Surfaces are unique. Each is significant and conveys the image of its source. Some hide the mysteries which lie beneath; others serve as a portal into the innards of an object. Everything has a surface, from the sun, to humans, to the smallest pebble one could find on the beach. Surfaces are indeed a part of the object itself- yet one could argue that it is a small part. Mapping only a surface only can allow one a superficial image of an object. It’s as if a doctor is imaging your bones with a regular camera. While some surfaces are beautiful, others are unintruiging – however, this conveys nothing about the actual object, in most cases. Surfaces are the exterior shells of all objects.

Surfaces and volume have very distinct properties. For example, for a cube, the surface covers an area equaling = 6*a2 , whereas the volume it displaces equals = a3. The volume in a cube obviously grows much faster than the surface area, and as a result, the surface of a cube hides the ‘non-correlational’ (tremendous) volume beneath. While an object might appear to contain little mass, it is quite possible that there lies a giant in the shadows. Another point to think about would be the relative quality of the inner materials versus the exterior surface – “a diamond in the rough” .

This leads me to my next topic regarding confining commentaries to surfaces. The surface of an object is a shell, protecting /hiding/displaying/containing the inner contents which make of the volume of the object. Thus, one should take into consideration the true qualities of an object which inherently lie in the volume of the object, not necessarily the thin exterior we perceive with our sight/smell/touch/taste/hearing.

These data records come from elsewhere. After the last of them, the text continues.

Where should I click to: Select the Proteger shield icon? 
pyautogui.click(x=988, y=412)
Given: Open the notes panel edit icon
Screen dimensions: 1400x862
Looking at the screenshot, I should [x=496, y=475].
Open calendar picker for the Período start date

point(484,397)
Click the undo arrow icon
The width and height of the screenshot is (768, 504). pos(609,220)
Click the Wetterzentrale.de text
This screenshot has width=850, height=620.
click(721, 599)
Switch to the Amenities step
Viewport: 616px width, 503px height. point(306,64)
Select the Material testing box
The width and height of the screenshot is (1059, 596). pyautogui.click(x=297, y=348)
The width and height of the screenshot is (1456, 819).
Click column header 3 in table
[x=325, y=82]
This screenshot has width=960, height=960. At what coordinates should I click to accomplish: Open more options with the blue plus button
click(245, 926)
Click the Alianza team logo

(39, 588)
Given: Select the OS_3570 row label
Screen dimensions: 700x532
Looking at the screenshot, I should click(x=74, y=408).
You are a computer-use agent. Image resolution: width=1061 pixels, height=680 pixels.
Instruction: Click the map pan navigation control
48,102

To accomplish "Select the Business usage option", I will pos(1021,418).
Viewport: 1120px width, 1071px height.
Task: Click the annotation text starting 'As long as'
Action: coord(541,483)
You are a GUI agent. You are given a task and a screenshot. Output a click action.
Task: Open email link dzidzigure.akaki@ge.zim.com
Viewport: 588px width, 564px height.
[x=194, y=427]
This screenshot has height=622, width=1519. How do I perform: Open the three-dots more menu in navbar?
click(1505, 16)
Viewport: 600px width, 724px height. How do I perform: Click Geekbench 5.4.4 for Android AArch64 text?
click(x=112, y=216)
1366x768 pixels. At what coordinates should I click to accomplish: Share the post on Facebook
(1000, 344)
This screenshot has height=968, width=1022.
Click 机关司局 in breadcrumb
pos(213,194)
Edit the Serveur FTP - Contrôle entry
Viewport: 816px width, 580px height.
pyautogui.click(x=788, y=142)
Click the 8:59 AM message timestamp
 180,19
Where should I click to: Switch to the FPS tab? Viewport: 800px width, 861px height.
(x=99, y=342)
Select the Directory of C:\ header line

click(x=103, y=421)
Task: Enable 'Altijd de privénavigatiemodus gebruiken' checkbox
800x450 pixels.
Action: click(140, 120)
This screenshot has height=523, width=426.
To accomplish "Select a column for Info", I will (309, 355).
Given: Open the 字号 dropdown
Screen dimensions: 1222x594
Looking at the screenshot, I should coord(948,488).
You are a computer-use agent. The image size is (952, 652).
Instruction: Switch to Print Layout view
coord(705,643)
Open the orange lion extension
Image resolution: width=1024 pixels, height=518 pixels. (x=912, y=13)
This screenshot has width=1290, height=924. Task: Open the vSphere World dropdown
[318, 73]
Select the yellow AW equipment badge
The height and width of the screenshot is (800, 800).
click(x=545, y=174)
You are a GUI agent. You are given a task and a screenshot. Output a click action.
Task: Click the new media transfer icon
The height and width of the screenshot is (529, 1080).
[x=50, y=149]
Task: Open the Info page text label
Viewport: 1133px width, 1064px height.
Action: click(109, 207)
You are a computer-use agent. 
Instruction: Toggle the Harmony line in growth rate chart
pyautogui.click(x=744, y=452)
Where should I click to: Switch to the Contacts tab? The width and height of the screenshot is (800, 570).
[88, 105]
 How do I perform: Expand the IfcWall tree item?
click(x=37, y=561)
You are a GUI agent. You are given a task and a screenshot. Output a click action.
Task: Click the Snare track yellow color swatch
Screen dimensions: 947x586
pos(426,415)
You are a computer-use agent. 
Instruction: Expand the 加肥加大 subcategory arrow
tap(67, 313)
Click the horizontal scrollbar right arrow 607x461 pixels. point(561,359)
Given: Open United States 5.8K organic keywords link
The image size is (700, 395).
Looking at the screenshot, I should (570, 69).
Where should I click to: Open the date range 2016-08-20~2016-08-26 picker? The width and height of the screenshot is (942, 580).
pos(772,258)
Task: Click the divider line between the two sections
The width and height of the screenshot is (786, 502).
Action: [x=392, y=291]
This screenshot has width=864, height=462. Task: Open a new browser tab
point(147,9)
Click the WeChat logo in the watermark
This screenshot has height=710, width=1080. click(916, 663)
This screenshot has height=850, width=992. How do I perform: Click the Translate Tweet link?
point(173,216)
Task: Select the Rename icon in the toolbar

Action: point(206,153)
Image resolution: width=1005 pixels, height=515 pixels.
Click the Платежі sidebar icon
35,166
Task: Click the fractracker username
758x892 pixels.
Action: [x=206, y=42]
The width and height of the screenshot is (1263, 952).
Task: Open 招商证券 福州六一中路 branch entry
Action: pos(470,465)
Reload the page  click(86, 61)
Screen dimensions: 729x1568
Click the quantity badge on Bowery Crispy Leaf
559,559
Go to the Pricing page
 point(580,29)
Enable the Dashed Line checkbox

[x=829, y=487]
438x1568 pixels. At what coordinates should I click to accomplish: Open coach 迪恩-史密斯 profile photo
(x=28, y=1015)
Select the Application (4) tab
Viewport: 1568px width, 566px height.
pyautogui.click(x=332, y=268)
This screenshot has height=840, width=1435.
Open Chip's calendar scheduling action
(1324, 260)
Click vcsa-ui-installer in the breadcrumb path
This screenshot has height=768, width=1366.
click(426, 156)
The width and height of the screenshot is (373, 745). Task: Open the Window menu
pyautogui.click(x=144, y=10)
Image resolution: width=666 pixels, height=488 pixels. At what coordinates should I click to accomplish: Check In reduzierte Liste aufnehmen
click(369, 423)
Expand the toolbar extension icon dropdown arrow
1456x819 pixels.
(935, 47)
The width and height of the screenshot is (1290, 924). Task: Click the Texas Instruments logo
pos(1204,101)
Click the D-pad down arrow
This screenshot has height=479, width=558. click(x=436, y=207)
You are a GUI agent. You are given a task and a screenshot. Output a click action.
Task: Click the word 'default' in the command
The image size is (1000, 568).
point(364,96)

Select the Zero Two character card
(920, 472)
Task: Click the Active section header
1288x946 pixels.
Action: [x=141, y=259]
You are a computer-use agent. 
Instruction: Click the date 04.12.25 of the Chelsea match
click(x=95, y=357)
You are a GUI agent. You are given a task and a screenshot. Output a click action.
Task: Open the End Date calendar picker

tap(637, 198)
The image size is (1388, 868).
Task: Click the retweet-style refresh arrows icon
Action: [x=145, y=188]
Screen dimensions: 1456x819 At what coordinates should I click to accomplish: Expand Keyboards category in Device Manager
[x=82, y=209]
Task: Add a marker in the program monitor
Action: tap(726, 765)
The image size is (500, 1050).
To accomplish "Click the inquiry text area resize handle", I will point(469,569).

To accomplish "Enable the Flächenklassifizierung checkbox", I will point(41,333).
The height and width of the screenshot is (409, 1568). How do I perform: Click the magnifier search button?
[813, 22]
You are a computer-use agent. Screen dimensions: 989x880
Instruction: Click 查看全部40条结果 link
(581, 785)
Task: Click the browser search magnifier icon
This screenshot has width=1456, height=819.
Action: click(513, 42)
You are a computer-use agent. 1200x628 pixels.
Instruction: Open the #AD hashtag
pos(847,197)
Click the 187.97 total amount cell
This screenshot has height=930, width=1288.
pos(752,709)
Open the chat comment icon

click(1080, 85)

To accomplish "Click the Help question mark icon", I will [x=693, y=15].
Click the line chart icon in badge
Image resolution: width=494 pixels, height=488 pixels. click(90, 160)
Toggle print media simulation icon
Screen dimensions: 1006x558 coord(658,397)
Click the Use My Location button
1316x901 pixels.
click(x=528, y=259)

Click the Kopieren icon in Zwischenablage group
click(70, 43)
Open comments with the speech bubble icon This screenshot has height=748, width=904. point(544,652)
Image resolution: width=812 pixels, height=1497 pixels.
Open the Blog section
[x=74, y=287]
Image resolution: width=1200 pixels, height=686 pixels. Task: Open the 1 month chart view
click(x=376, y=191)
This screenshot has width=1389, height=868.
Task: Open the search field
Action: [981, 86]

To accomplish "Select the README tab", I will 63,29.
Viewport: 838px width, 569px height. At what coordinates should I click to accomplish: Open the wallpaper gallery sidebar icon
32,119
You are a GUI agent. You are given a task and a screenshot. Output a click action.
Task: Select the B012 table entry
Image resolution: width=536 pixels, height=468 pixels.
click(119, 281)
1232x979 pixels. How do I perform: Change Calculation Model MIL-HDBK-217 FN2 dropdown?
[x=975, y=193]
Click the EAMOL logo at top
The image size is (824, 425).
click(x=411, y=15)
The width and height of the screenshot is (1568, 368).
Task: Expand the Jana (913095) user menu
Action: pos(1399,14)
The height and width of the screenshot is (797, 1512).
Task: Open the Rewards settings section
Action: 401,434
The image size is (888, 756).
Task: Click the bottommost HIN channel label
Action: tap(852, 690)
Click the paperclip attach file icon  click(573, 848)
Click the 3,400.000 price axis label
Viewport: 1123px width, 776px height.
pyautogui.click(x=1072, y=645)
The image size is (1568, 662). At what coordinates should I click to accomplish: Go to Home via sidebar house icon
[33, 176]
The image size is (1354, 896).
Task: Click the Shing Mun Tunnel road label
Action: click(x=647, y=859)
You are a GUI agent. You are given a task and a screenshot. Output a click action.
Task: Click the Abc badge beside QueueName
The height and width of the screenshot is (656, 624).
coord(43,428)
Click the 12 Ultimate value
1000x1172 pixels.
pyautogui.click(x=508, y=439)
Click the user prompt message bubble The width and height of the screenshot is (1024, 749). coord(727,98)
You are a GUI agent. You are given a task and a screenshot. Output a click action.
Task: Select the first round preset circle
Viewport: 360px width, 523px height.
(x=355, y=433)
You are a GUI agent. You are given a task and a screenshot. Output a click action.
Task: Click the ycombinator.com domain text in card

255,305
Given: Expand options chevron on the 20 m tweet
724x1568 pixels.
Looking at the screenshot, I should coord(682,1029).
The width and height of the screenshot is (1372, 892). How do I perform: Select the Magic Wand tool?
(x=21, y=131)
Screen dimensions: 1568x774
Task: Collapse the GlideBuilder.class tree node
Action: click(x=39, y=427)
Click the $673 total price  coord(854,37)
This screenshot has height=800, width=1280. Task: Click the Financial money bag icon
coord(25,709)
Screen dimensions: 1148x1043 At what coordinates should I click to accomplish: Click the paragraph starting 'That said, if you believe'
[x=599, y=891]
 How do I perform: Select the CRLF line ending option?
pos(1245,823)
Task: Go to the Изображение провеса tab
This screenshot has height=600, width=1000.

The examination of an entirety of an object is the root of a thorough evaluation.

1 comment:

forker girl said...

Perhaps it might also be fairly accurate, within certain framing circumstances, to consider that most thing have more than a single surface if the thing with a surface has more than one side; so multi-sided things would likely have at least two surfaces, at least one surface per side.

I do enjoy how in Limited Fork Theory there is a form of paradox of the surface hiding mysteries in that such surfaces can present infinite series of mysteries in which as layer after layer is accessed, each new interior layer accessed becomes a new surface, so surface relocates itself to the position of consideration; surfaces within surfaces.

Forked this way, the endless surface offers most of what can be considered, an injunction to attempt to understand the surface could be the most that can be demanded, but even then, that endlessness could compromise attempts to exhaust what study of the surface could reveal.

And if a surface is magnified so as to reveal more of what a surface offers on other scales, without cutting into that surface to access other/interior layers of surface, then an endlessness of an outermost surface could compromise attempts to complete study of an allness of that outermost layer of surface.